STUDY TEXT:
------------------------------------

Friday, October 23, 2009

Volkswagen's Unprecedented GTI 2010 Launch

Yesterday, VW took an unprecedented step in marketing by choosing to launch their new 2010 GTI model exclusively via an iPhone app. According to Tim Ellis, their VP Marketing, "...it is a highly targeted strategy to directly reach the GTI customer, a tech-savvy, social-media activist who spends time on mobile devices, most often iPhones". Reportedly, the app launch will cost something in the vicinity of $500,000 as compared to the original VW launch in which they spent some $60 million and relied heavily on network TV. The app approach is unquestionably a low cost, efficient way to reach out to their core customer base. Furthermore, with smartphone usage exploding and apps being all the rage these days, it's a smart move by VW to include an app in the marketing approach.
Let's examine the efficiency of the deal, taking some liberties in projecting the initial adoption rate and viral potential. As Ad Age pointed out in their coverage of this story, one :30 spot on CBS's most popular show, NCIS, during the week ending October 18th cost about $130,000 and reached some 21 million total viewers (CPM $6.19). By contrast, let's assume that 20% of the 50 million iPhone/iTouch user base downloads this app and sends it to 3 friends, who in turn send it to 3 additional friends (total universe = 130 million). At a $500,000 cost, the CPM for this would be a very attractive $3.85 which would reflect a 38% efficiency advantage versus the network tv spot. Therefore, it would take about 6 spots in NCIS, at a total cost of around $780,000, to equal the exposure of the iPhone app, assuming the adoption rate scenario above. An efficiency winner, no doubt. But will an exposure level of around 130 million people really be enough to make a difference? I have my doubts. Rather, I believe this efficient marketing tactic should be part of an overall media- mix designed to move the needle on sales. Is the app-only introduction being strictly driven by the attractiveness of the low out-of-pocket investment?

------------------------------------

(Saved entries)
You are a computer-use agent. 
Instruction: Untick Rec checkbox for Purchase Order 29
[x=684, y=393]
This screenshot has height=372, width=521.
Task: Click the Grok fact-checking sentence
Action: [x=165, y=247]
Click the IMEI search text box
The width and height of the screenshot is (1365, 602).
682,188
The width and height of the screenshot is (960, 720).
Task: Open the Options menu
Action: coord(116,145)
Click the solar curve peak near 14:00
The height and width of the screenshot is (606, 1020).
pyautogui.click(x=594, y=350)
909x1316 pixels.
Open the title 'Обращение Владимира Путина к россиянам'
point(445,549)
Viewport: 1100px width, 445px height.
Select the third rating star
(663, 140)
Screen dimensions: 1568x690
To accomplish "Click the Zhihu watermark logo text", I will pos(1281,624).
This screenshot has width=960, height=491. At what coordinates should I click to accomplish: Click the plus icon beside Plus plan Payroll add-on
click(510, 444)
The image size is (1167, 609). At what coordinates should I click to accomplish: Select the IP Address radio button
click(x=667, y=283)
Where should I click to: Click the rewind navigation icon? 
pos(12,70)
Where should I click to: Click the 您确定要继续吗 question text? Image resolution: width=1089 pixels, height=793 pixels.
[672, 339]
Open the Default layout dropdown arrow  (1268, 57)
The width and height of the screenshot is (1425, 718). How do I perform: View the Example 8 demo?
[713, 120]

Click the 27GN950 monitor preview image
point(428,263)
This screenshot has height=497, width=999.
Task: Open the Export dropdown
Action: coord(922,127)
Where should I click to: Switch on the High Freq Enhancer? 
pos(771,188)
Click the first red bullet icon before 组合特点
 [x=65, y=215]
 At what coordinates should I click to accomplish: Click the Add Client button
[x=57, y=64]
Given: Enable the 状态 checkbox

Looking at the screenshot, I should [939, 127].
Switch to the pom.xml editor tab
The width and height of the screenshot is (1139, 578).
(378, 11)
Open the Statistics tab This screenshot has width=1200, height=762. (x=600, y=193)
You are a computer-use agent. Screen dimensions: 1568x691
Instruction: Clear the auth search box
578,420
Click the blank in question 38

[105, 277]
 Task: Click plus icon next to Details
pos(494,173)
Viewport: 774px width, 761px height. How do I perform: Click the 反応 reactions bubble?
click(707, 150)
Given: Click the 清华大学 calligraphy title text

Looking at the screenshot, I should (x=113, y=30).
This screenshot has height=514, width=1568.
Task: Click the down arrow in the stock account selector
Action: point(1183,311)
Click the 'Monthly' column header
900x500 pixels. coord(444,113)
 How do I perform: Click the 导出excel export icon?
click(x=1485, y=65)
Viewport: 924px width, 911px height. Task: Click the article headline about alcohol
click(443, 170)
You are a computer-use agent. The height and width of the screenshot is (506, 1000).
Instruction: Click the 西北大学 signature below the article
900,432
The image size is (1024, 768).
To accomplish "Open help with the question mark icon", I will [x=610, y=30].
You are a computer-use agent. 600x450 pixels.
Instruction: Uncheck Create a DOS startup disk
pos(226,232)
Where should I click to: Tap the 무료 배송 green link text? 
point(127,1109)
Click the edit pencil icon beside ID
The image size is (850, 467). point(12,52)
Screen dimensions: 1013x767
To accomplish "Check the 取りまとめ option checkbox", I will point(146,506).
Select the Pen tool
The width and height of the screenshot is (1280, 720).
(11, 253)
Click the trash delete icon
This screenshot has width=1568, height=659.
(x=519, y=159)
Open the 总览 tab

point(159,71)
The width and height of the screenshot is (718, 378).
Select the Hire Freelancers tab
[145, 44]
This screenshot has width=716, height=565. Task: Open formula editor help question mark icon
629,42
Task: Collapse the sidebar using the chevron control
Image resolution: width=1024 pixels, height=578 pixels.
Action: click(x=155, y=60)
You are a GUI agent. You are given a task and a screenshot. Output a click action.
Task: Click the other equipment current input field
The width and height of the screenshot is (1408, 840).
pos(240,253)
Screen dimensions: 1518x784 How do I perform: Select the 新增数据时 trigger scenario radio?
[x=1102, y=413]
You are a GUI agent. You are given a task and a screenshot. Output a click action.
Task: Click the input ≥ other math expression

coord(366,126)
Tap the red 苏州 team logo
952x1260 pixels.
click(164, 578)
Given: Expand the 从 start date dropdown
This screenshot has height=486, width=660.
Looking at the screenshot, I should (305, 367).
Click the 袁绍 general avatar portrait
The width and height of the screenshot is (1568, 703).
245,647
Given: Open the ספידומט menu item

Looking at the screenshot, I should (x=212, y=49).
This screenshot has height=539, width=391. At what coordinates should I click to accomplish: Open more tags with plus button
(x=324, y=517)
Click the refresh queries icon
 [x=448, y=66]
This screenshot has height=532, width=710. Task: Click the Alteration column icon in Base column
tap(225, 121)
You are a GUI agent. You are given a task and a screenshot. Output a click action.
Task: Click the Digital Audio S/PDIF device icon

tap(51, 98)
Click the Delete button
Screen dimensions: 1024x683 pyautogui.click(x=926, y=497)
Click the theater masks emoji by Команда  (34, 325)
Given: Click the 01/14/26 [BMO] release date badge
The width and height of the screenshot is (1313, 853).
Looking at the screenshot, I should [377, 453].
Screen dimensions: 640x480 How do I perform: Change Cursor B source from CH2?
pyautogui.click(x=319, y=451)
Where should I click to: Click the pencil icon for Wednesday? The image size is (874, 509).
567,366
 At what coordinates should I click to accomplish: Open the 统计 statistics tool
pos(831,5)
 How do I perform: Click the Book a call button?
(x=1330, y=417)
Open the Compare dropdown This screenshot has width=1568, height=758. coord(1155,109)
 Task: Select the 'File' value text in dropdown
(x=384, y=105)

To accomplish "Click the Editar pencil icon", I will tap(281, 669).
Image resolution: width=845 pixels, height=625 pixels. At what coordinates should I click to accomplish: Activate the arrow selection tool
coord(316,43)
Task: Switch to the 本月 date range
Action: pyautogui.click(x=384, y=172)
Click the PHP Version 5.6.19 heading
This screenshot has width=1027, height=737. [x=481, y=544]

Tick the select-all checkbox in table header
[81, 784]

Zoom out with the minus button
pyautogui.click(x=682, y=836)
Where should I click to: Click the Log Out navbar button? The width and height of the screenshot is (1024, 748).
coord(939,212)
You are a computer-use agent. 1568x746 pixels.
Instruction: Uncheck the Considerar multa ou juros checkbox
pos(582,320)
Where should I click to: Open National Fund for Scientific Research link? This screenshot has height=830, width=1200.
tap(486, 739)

------------------------------------

ACTIVITY A: List every distinct dollar amount mentioned in the GTI launch post.
ACTIVITY B:
Answer these questions using the GTI launch post:
(i) What is Tim Ellis's title?
(ii) On which show and network did the :30 spot used for comparison air?
(iii) What share of the iPhone/iTouch user base does the author assume downloads the app?

WORKED SOLUTION A: $500,000; $60 million; $130,000; $6.19; $3.85; $780,000

WORKED SOLUTION B:
(i) VP Marketing
(ii) NCIS on CBS
(iii) 20%